Direction
Retype the data below word for word, from its first line through the line that contains "Action: coord(132,58)". Leave the pictures out.

╭─ Dataset extract

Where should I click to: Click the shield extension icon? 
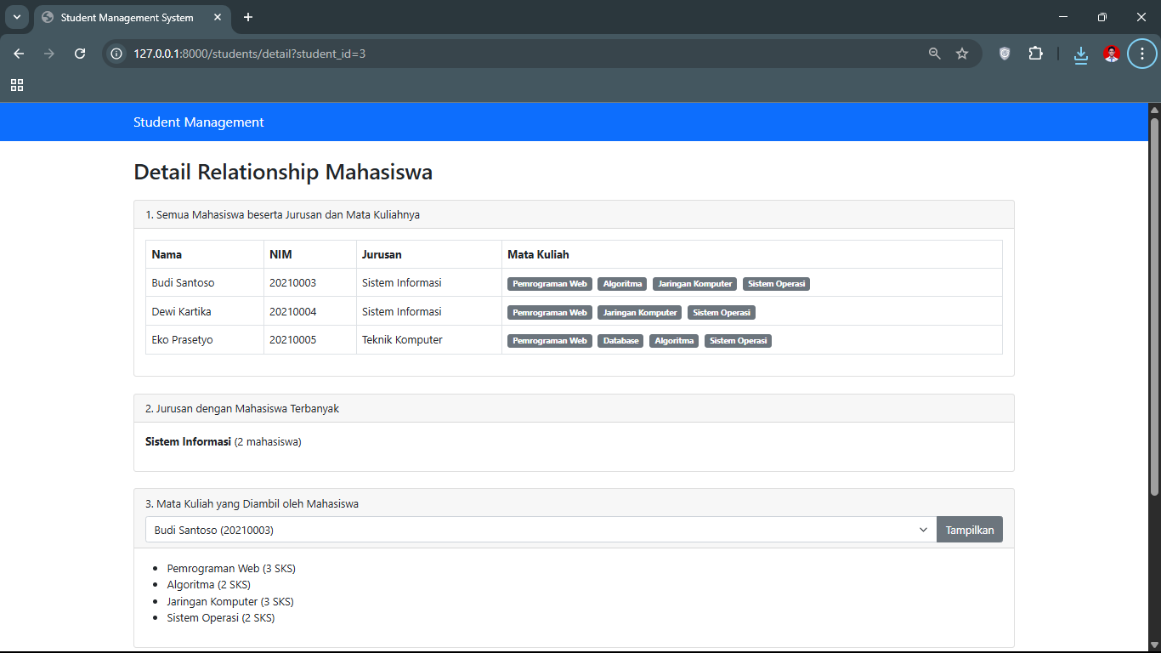coord(1005,54)
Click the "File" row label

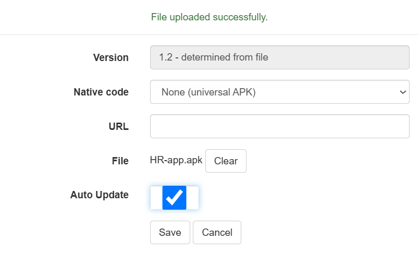coord(120,161)
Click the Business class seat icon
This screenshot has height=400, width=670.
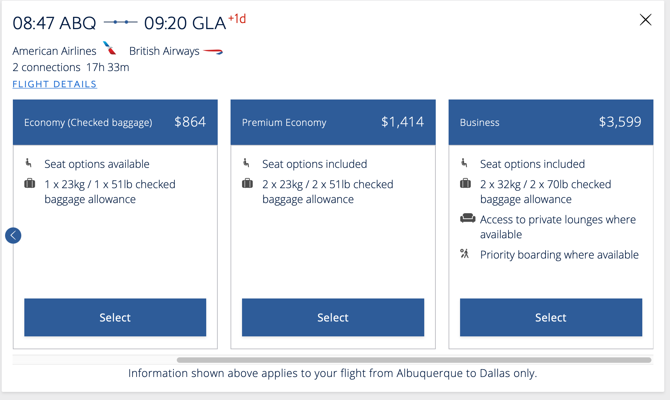pos(464,163)
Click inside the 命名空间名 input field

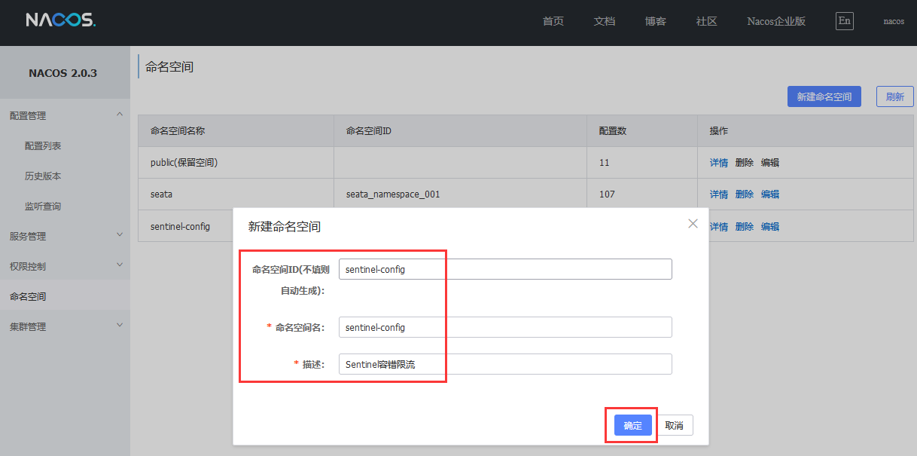[x=504, y=327]
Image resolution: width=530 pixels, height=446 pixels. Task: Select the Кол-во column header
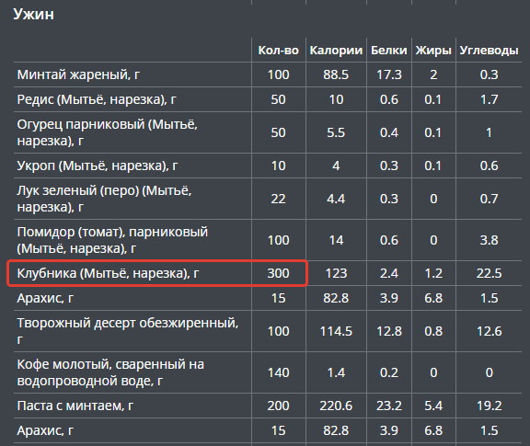pyautogui.click(x=278, y=51)
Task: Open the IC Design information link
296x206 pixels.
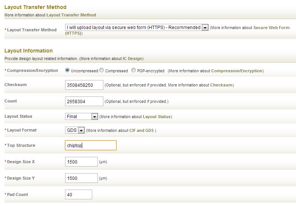Action: coord(132,58)
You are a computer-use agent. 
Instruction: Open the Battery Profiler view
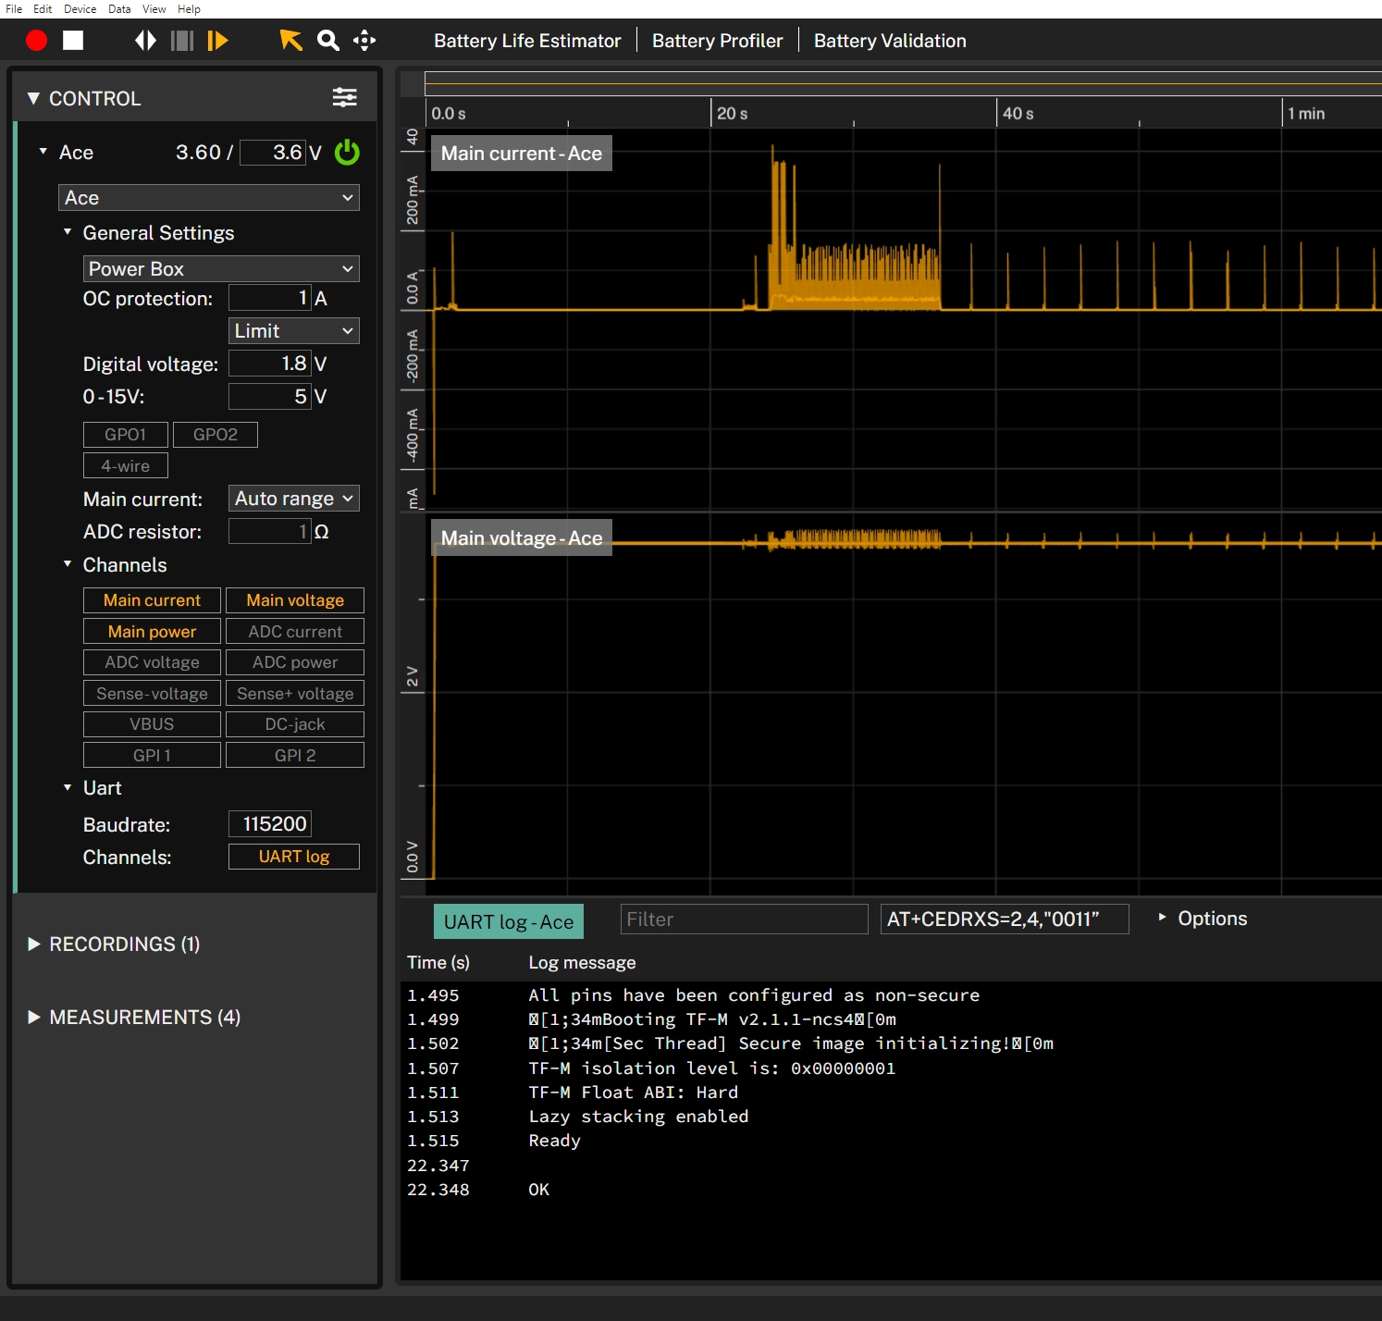717,40
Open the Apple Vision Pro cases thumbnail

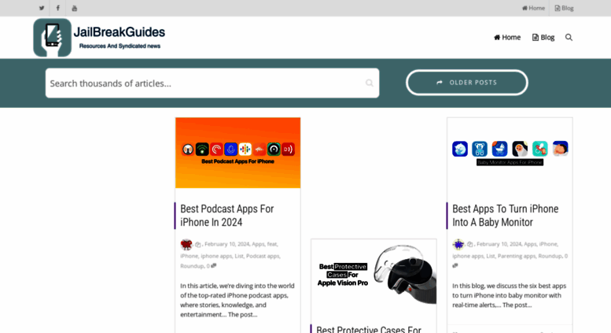(x=374, y=274)
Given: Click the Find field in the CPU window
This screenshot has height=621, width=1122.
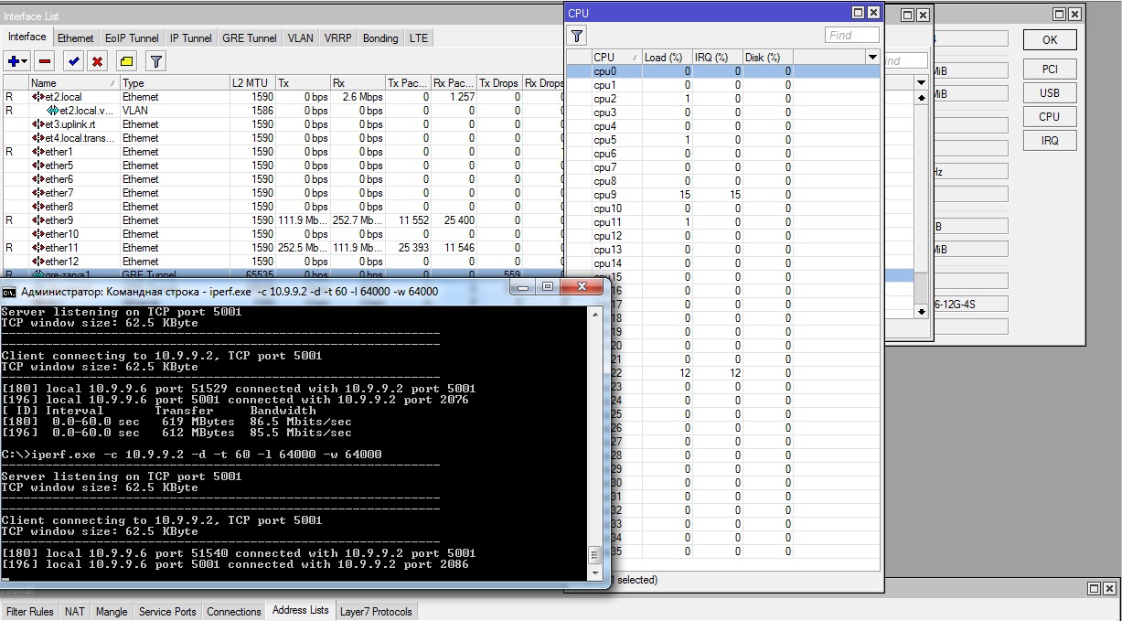Looking at the screenshot, I should pyautogui.click(x=851, y=36).
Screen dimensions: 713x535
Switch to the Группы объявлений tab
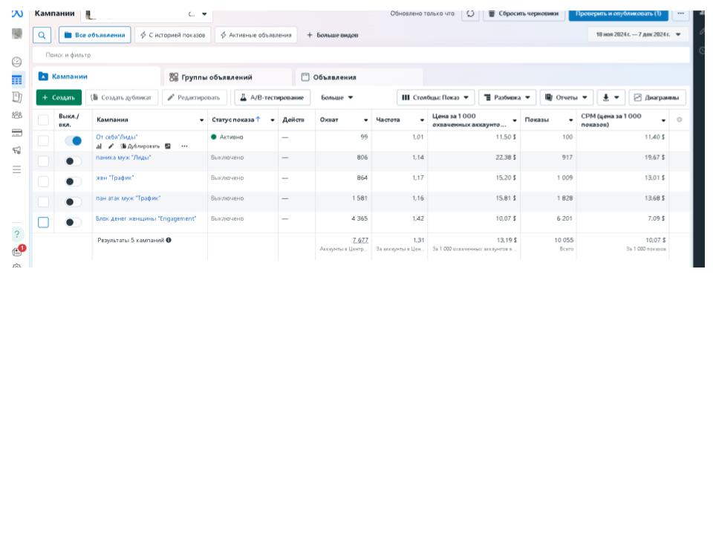click(x=211, y=77)
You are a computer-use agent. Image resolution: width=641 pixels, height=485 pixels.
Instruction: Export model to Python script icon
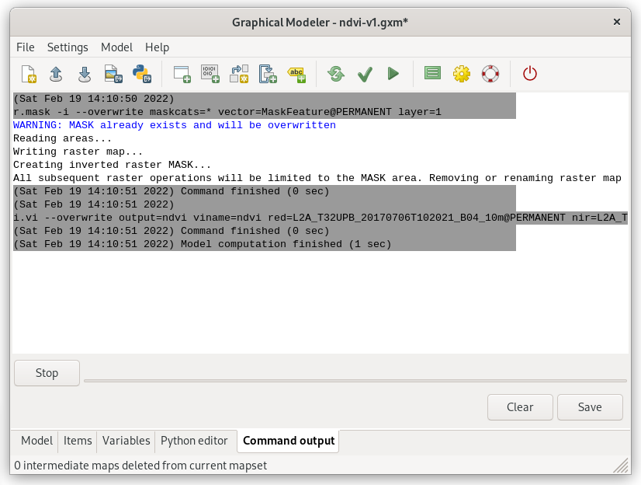click(142, 74)
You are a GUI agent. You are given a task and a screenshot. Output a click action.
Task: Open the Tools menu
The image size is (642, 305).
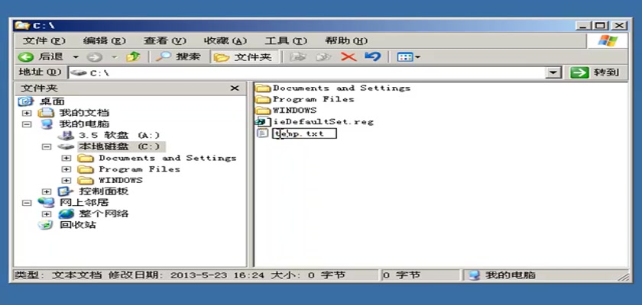pyautogui.click(x=286, y=41)
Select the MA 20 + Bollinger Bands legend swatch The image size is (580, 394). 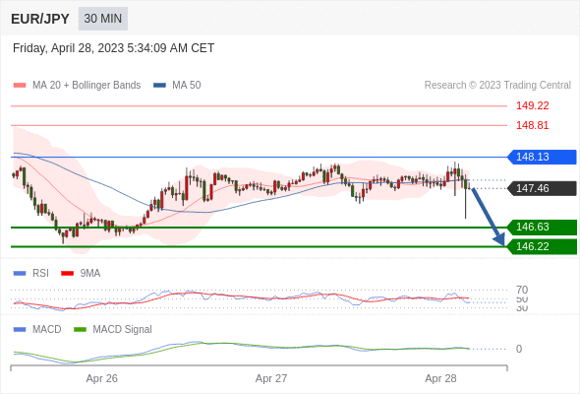[20, 86]
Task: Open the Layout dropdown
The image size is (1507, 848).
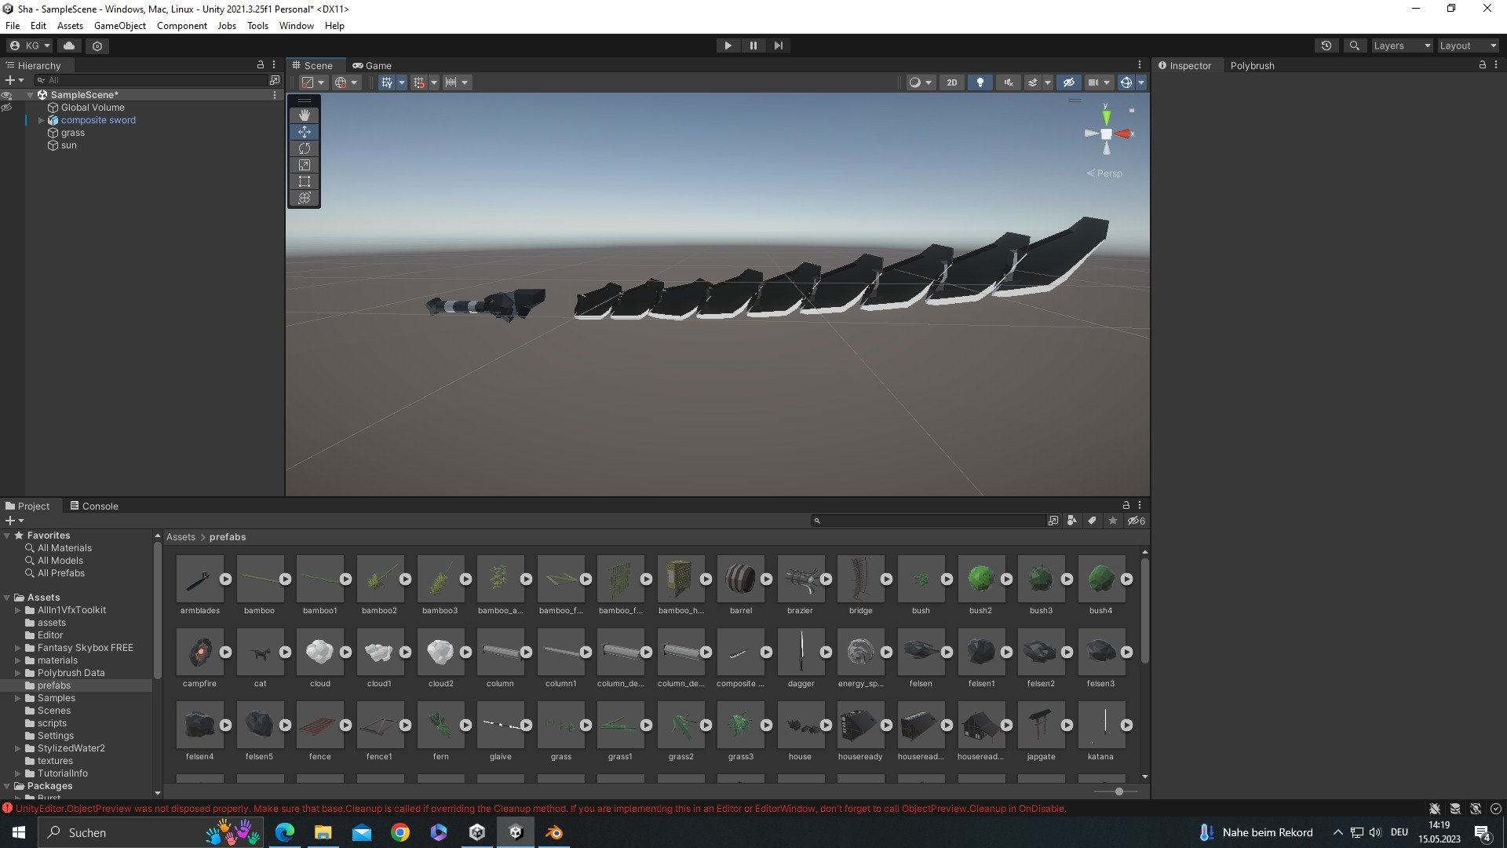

╰─

Answer to the exercise
Where should I click to: Click the shield extension icon? 
coord(1005,54)
Click the "File" row label

coord(120,161)
Click the Business class seat icon
This screenshot has height=400, width=670.
pos(464,163)
Click inside the 命名空间名 input field

[x=504, y=327]
Image resolution: width=530 pixels, height=446 pixels. Task: Select the Кол-во column header
pyautogui.click(x=278, y=51)
Task: Open the IC Design information link
296x206 pixels.
Action: coord(132,58)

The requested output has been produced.